A man shielded from reality and distracted by mental zapping
on different screens, in the illusory indexing of his own
paradises. A man who has forgotten that he is only a part and
not the whole, removing the dramatic truth that if the garden-
planet dies, identical fate befalls the one who inhabits it. The
sculptor Willy Werginer’s profound knowledge of alpine nature
enables him not to fear the disruptive encounter with consumer
objects, inseparable companions of our lives. Indeed, in the
very play of contrast with the products of technological society,
in this case cell phones, a spontaneous feeling of alliance with
nature and nostalgia is released.
The same nostalgia from the garden of delights, wonderful
place in the Old Testament hosted Adam and Eve before the
disastrous fall into the world of toil, which Dante places on the
summit of Purgatory, the metaphorical end point of the
exhibition, with Verginer’s animals above the candelabra, in his
garden of Eden. Exhibition choice that is upwardly structured
and suggests that to progress towards the best in us, as in
Dante’s Purgatory, the path is uphill. An image that takes on a
present meaning: are we not called to the challenge of radical
balance, certainly lost, with our garden-planet? “Next to the roe
deer, the donkey, the raven, the bear, – writes curator Roberta
Bonaza in the catalog published by Vanilla editions – there is
room for the last remaining specimens of the Amur leopard, not
more than fifty; for the Sumatran elephant, one of the most
endangered species on the planet; for the polar bear, which can
feel the ice melting under its paws; for sea turtles, who mistake
plastic floating in the ocean for food; and for the Javan
rhinoceros, perhaps the rarest large mammal in the world. ”

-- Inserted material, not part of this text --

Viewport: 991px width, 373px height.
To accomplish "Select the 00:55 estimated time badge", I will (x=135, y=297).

The pink hat covering the gaze of the man sculpted by Verginer
is the hat that we all wear. An object that we honor every day on
the altars of our contemporary times and that the church’s own
side altars offer us in its breakdown.
A theory of cell phones, glittering and repetitive, that loses
polish over time, fading into a gray, tragic hive, where there is
no trace of the industriousness of bees and their sweetness.

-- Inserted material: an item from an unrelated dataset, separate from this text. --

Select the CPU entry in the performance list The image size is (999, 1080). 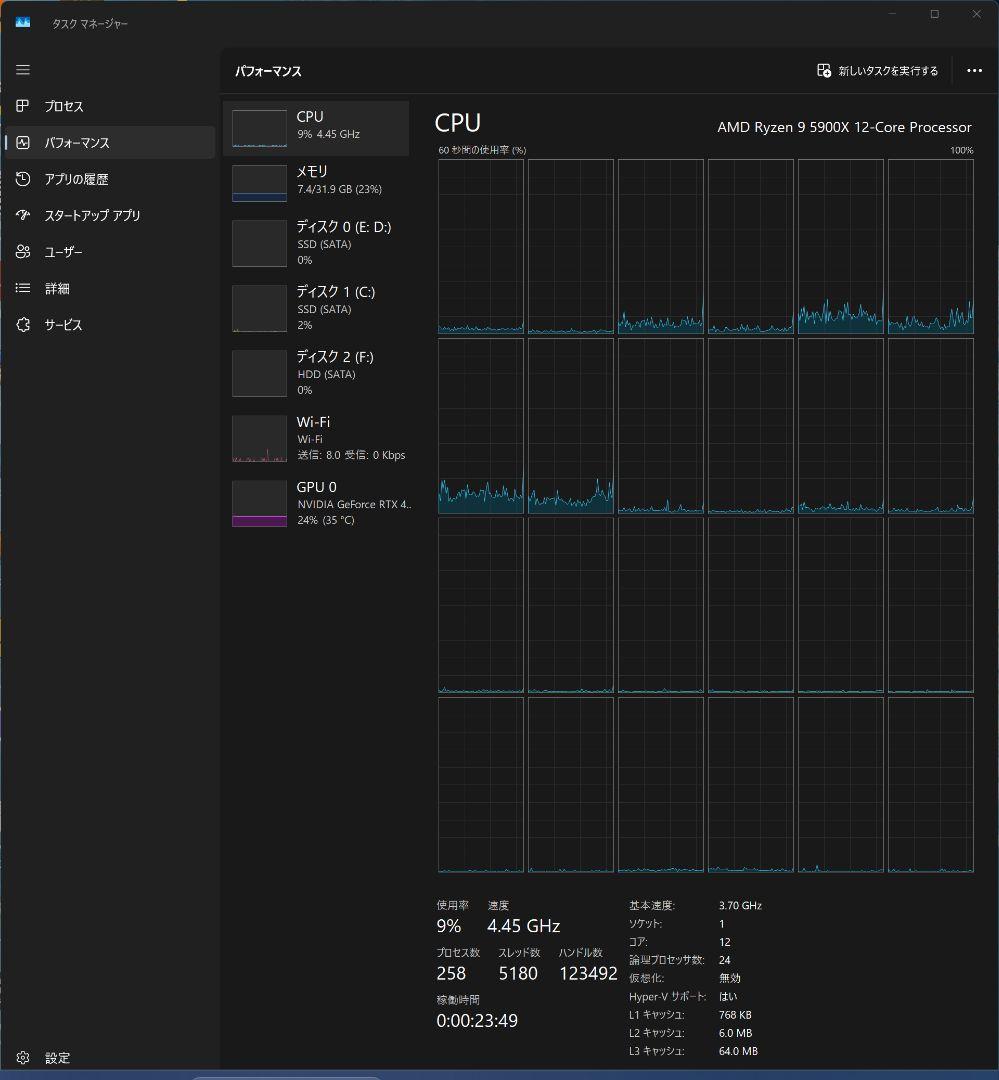(x=315, y=128)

To see in the open field, we must remove ourselves from our
beloved screens and accept the challenge of the real,
rediscovering the preciousness of our gaze and the courage to
climb our purgatory, changing habits.
There is a need to get on the road: no longer a going down, an
indolent and passive letting go, but a consciously and actively
working for our planet, rediscovering the perseverance of the
working donkey and the breath of the running deer. A path that
is taken starting first of all from a strong willpower, from a desire
for harmony. A patient step, instead of the magical touch on the
display. Willy Verginer, capable of sensing the substance of
things and stripping it of all superstructure, traces a path that
invites resistance. The sculptures that the artist has dedicated
to this adventure, by their presence propose a way.